Antimicrobial Peptide Pt5‐1c Promotes Keratinocyte Migration and Proliferation via EGFR‐mediated Akt/MAPK/STAT3 pathways

Abstract

AbstractKeratinocytes, as the most dominant cell type in the epidermis, play multiple roles in skin wound healing. Recently, we have shown that a short antimicrobial peptide Pt5‐1c can promote skin wound healing via enhancing fibroblast proliferation and migration in vitro, and accelerating re‐epithelialization of murine dermal wounds in vivo.[1] However, its effects on keratinocytes is unknown. Here we clearly showed that Pt5‐1c markedly enhanced keratinocyte migration and proliferation. Moreover, Pt5‐1c stimulated keratinocyte activation by inducing the phosphorylation of epidermal growth factor receptor (EGFR), Akt, extracellular signal‐regulated kinase (ERK), p38, and signal transducer and activator of transcription 3 (STAT3) in keratinocytes.
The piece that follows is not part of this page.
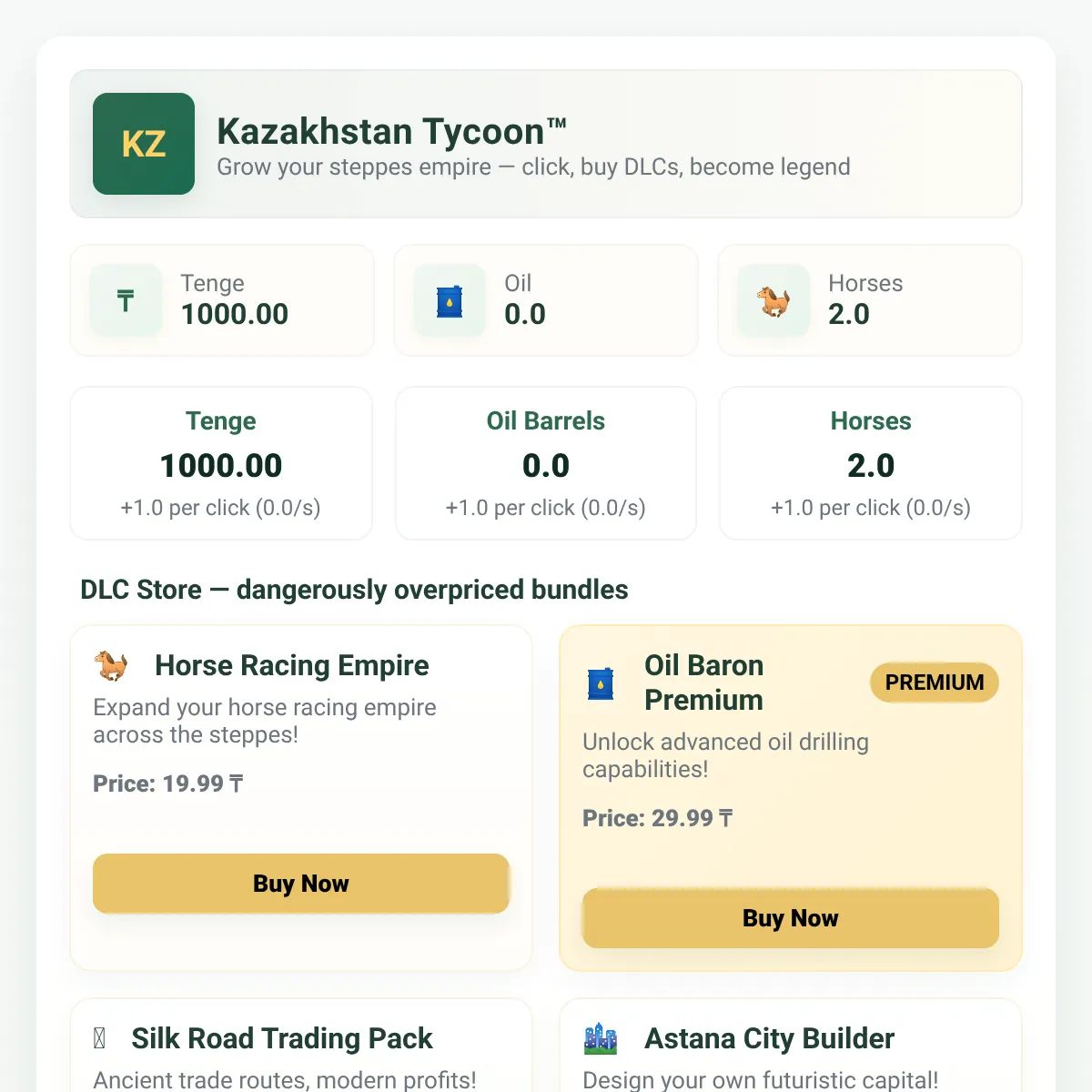Click the Oil Barrels clicker card
This screenshot has height=1092, width=1092.
(x=546, y=463)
Importantly, Pt5‐1c also increased collagen production, stimulated cell proliferation, and enhanced the phosphorylation of Akt, p38 and STAT3 in the wound skin tissues. These together indicate that Pt5‐1c can promote keratinocyte migration and proliferation via activation of EGFR‐mediated Akt, MAPK, and STAT3 pathways, thereby contributing to skin wound healing.